Mais, au fil de votre promenade, vous pourrez apercevoir des centaines de conteneurs. Ces boîtes métalliques, qui transportent des marchandises du monde entier, arrivent ou repartent vers les ports du Havre ou de Rouen. Le plus souvent possible, elles empruntent la Seine : pour cela, elles sont chargées sur des barges fluviales qui peuvent remplacer jusqu’à 250 camions !
Céréales, ciment, déchets à recycler, pièces détachées… une multitude de marchandises transite par les quais. Le port de Gennevilliers est une plateforme multimodale, cela signifie qu’on y combine plusieurs modes de transport – ici, le fer, le fleuve, la route et le transport par oléoduc, tout en facilitant le passage des marchandises d’un mode de transport à un autre.
C’est une immense fourmilière de 400 hectares dans laquelle sont répartis six bassins que l’on appelle des darses. Le site regroupe 8 000 emplois pour 250 entreprises spécialisées dans le BTP, l’agroalimentaire, l’environnement, l’énergie, le stockage et l’industrie.
L’idée de construire un port dans cette boucle de la Seine remonte à 1910. À l’époque, l’ingénieur responsable des avant-projets se nomme Fulgence Bienvenüe.
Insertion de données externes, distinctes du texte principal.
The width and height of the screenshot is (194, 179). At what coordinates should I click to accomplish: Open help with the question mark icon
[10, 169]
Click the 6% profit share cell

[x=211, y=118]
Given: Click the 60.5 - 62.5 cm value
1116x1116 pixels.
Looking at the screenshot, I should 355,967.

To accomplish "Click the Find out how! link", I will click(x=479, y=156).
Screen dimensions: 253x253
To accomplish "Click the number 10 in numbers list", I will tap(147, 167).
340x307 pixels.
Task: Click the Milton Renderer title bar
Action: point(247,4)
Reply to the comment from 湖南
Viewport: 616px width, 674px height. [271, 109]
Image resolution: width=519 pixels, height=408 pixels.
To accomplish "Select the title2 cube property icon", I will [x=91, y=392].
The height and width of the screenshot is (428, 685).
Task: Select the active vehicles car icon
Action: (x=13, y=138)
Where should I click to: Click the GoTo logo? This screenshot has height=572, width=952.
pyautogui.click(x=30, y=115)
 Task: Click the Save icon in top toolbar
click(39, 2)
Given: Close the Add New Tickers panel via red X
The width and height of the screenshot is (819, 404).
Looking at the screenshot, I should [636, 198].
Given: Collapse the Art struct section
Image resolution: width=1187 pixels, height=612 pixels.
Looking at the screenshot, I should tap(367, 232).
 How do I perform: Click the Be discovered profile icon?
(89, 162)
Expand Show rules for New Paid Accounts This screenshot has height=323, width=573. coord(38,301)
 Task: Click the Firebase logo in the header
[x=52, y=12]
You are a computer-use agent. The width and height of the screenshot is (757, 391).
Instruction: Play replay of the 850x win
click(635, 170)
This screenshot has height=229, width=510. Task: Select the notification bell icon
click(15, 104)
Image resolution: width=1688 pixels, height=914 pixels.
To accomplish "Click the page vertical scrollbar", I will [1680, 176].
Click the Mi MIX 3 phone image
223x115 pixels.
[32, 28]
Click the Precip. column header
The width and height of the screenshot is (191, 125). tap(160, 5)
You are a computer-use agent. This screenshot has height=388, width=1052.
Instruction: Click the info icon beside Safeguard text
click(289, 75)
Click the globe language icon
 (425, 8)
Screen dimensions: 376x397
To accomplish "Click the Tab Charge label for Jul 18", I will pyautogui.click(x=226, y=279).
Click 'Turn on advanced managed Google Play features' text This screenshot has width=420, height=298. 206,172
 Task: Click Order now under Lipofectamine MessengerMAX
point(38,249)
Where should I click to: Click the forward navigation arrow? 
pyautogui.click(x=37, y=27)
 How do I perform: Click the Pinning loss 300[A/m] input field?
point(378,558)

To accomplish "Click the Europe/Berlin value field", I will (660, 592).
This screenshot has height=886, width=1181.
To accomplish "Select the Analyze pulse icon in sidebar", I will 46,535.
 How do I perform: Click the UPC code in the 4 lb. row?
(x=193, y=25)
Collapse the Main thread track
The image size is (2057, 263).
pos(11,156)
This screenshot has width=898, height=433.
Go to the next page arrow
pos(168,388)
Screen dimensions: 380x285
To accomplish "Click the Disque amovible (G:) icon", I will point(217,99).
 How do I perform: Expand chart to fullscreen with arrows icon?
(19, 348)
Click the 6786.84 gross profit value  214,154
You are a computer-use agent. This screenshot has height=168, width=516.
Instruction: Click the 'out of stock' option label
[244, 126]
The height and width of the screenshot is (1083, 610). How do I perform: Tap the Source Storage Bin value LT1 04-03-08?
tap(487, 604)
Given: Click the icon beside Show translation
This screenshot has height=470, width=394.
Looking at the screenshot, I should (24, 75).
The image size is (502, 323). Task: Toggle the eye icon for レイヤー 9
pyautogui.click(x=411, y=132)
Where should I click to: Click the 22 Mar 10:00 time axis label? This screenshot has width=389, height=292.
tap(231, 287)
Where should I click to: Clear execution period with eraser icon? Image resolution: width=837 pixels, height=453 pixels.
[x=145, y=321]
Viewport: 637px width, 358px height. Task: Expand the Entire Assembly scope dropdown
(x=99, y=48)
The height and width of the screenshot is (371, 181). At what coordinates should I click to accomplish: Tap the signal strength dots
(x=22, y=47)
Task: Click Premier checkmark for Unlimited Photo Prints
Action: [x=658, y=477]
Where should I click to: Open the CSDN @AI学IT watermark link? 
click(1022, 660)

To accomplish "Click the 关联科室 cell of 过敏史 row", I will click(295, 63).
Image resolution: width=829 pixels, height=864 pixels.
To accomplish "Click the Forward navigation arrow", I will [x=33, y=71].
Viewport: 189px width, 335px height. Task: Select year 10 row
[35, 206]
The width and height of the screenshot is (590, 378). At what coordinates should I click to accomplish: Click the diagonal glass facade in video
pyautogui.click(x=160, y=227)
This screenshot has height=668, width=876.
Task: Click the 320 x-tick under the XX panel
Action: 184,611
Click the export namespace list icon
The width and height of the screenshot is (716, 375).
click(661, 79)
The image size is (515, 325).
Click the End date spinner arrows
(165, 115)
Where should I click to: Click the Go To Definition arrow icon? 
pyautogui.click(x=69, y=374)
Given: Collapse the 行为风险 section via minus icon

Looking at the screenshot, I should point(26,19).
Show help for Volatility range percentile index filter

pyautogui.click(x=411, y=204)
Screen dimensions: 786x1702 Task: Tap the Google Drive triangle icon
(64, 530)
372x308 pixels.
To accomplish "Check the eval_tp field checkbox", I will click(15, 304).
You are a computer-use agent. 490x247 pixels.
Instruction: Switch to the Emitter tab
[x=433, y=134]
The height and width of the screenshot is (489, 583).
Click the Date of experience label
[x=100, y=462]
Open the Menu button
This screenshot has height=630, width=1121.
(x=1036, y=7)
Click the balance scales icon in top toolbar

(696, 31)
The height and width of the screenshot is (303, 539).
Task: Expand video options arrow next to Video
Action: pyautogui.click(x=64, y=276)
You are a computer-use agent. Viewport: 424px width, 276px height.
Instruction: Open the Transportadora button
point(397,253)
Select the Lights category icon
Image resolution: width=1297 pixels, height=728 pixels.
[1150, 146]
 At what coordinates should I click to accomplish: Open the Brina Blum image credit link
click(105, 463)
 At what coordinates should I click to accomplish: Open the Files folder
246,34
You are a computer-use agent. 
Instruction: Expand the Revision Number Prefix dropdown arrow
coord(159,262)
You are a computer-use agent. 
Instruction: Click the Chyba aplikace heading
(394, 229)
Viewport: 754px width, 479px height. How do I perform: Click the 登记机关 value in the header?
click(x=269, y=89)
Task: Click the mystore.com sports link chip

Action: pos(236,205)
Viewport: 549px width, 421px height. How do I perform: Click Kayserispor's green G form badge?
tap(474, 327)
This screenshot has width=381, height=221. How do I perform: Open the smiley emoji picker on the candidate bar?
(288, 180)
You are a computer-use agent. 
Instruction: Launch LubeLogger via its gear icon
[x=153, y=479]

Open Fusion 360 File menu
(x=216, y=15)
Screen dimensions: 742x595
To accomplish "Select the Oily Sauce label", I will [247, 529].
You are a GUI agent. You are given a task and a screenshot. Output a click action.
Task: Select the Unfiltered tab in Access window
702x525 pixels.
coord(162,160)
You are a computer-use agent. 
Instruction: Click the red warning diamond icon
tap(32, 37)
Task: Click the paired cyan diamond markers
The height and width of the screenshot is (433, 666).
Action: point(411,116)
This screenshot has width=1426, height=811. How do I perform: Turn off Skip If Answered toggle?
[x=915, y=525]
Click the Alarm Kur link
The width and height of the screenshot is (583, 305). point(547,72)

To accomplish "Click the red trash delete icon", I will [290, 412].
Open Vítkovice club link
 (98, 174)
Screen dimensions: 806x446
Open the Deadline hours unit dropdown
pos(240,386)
Ce patronyme vous interpelle ? Et pour cause : la station Montparnasse-Bienvenüe à Paris rend hommage à ce polytechnicien qui a consacré 30 ans de sa vie à la construction du métro, à partir de 1898.
À Gennevilliers, les premiers bassins sont creusés à partir de 1928. Les travaux sont interrompus par la Seconde Guerre mondiale. Le 1ᵉʳ septembre 1944, les troupes américaines en prennent possession après avoir chassé l’occupant allemand. Le trafic reprend aussitôt et atteint 45 000 tonnes en 1948, 450 000 tonnes en 1950 et plus d’un million de tonnes en 1960.
Pour en découvrir davantage, placez-vous maintenant dos au bâtiment, prenez la troisième sortie du rond-point sur votre gauche et pédalez environ deux minutes pour rejoindre la piste cyclable Paris-Londres. Votre prochain point d’arrêt se fera à l’entrée de l’arboretum, au 49 route Principale-du-Port : sur votre droite, empruntez la piste qui part derrière les arbres. Des panneaux en acier vous guideront tout au long du parcours.